What is a Social Media Bot?
By Lynnette Ng
Tags: social media bot, global comparison
Image credit: Lynnette Ng
Keywords: social media bot, global comparison
Associated Publication:
Ng, L.H.X., Carley, K.M. A global comparison of social media bot and human characteristics. Sci Rep 15, 10973 (2025). https://doi.org/10.1038/s41598-025-96372-1
New research reveals critical differences between bots and humans on social media, and shows the consistency of bots across global events.
What is a social media bot?
The term “bot” is commonly used to refer to seemingly inauthentic content. Most social media users know what is a bot and can point out bot-like users, but there is no universal definition of a bot. After surveying studies of social media bots, we describe the bot based on three main characteristics present in all social media platforms: user, content and interactions.
This is a generic definition of a bot. Many studies focus on malicious bots, and how they manipulate information, spam messages and influence users, however, a bot is a neither good nor bad. A bot is, in essence, a computer algorithm. It is the usage of the bot that makes it good or bad.
In fact, the social media bot is an AI algorithm. It perceives the digital environment, and intelligently post content and perform interactions to achieve its goal. Bots are ubiquitous in the social media world. In this study, we analyzed over 200 million social media users across 7 global events to answer these two questions:
- How many bots are there on social media?
- What are the differences between bots and humans? Are these differences consistent across social media?
Finding 1: ~20% Bots across All Events
On average, the bot volume across the events are about 20%. This estimate is empirically consistent with Elon Musk’s 2022 estimate, when he declared there were about 20% bot users during his purchase of Twitter / X. This finding is important for event analysis because it provides a comparison baseline towards the percentage of bot-like users within an event. Spikes in bot user percentage beyond 20% suggests that the event and conversation has caught the interest of bot operators, and
analysts should monitor for signs of conversation manipulation.
Finding 2: Consistent bot-human differences
We found consistent differences between bots and humans across several axes of investigation.
- Difference in psycholinguistic cues: Bots tweet with cues that can be easily and heavily automated (e.g., retweet), while humans construct more personal tweets that require higher cognitive processing to create (e.g., use of sentiment cues, replies)

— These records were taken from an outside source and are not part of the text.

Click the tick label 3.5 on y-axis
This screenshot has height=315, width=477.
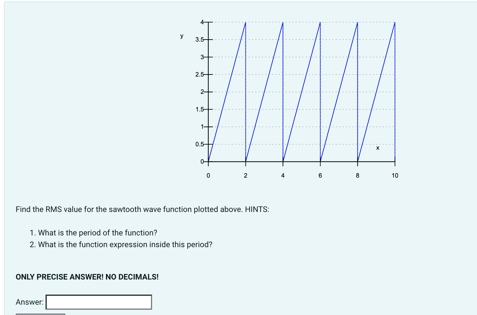(x=199, y=39)
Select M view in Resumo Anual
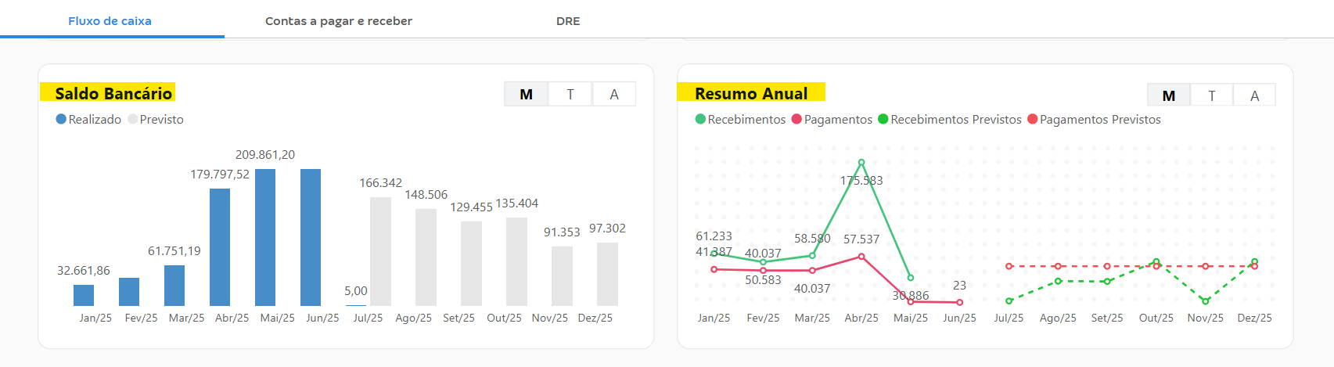This screenshot has height=367, width=1334. tap(1168, 95)
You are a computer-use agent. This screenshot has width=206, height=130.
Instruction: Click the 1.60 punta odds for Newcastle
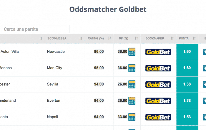pyautogui.click(x=187, y=52)
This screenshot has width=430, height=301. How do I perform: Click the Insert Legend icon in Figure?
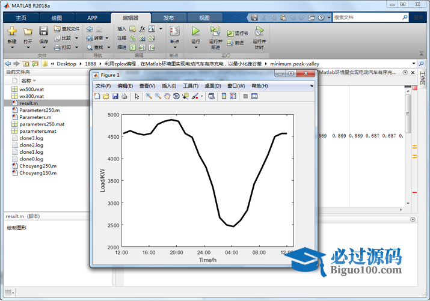(x=233, y=96)
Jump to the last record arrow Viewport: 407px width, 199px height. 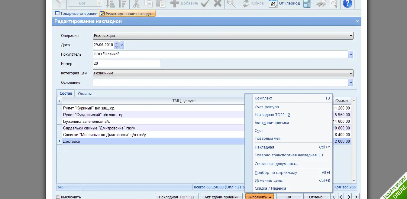[357, 197]
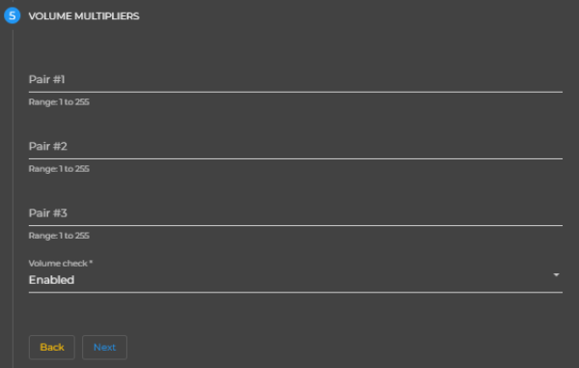Focus the Pair #2 input field
The height and width of the screenshot is (368, 579).
(x=295, y=146)
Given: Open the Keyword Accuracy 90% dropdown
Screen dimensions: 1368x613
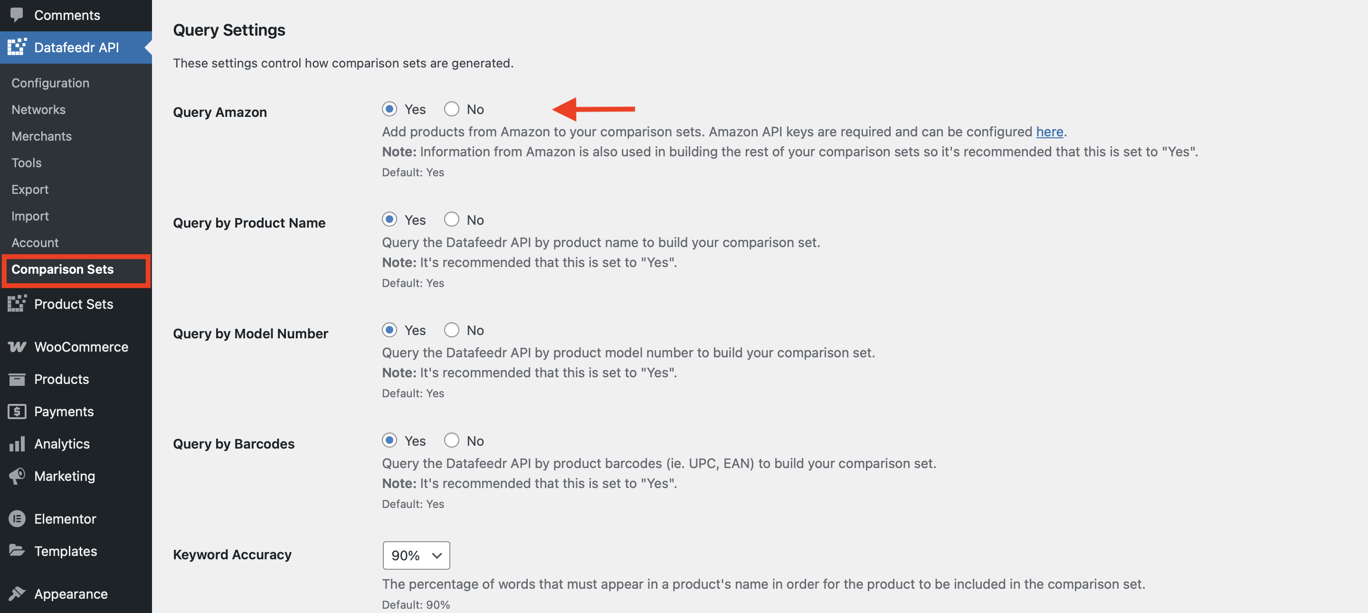Looking at the screenshot, I should 416,555.
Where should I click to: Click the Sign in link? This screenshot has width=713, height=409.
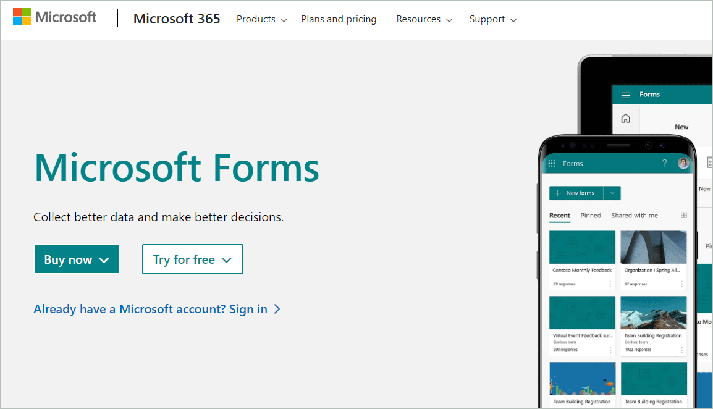(250, 309)
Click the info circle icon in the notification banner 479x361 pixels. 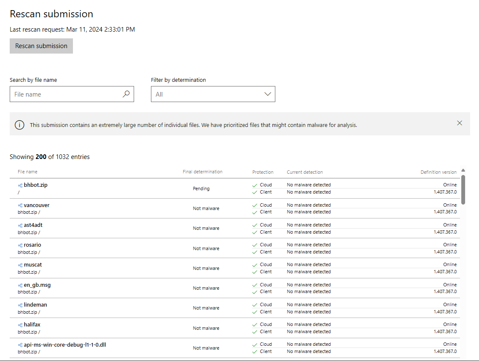click(19, 124)
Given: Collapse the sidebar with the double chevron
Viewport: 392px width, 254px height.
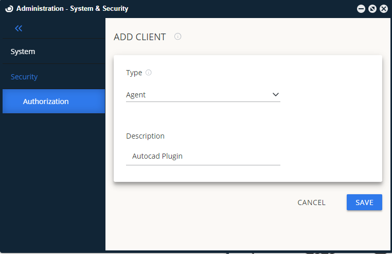Looking at the screenshot, I should click(x=19, y=29).
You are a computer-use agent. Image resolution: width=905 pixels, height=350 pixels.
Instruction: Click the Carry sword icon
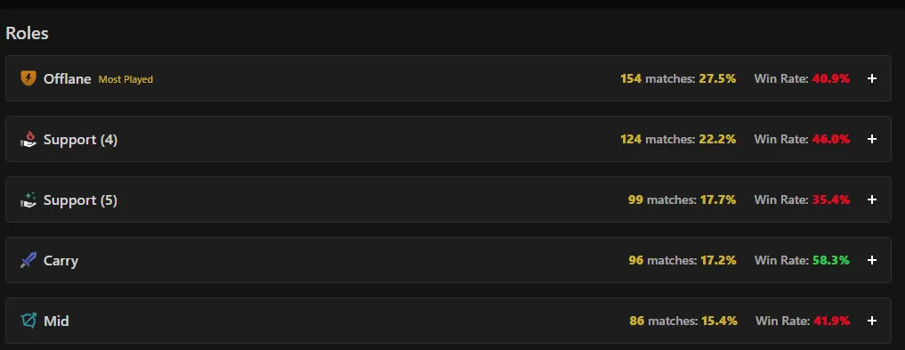pos(28,260)
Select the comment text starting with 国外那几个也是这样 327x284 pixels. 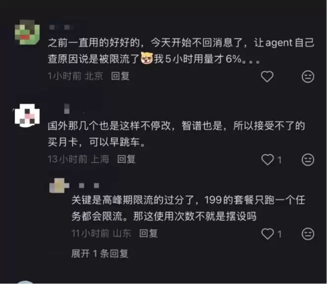[176, 134]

- Difference in self-presentation: Bots converse mostly about topics that match their identity, showing a curated presentation and allows for an aspect of predictability.
- Difference in communication strategies: Bots and humans actively form communication with other humans. Bots commonly use a star structure in political discourse, while humans are more likely to be part of a tree-structure. The star structure of bots suggests they have a hierarchy of interconnected users to disseminate information, which is easily achieved with the help of automation. On the other hand, humans communicate predominately within their immediate network before extending their communication outwards.
Implications for Platforms and Policy-Makers
These findings can help us design better solutions and platforms going forward.
- Leverage Bot Characteristics for Social Good – Based on the possible avenues for interacting with bots, we provide suggestions on how bots can be leveraged for social good. These suggestions are based off the results in the study.
- Bots use more abusive and expletive terms than humans => focus regulation to disallow bots to use toxic language
3. Detect, Differentiate, Disrupt – This phrase outlines continued challenges to studying social media bots, and opportunities for future research. The first step is to systematically detect these bots, and future work leads to characterizing archetypes of interaction patterns. The second is to differentiate the goodness of the bot and its function, which can provide insight towards possible impact of the bot. Last is to design interventions to mindfully disrupt the operations of malicious bots.
As social media bots continue to evolve and change, our strategies to combat it must as well. This study shows the consistency of bot techniques across the global scale providing a foundation for understanding bot strategies, informing policy designs.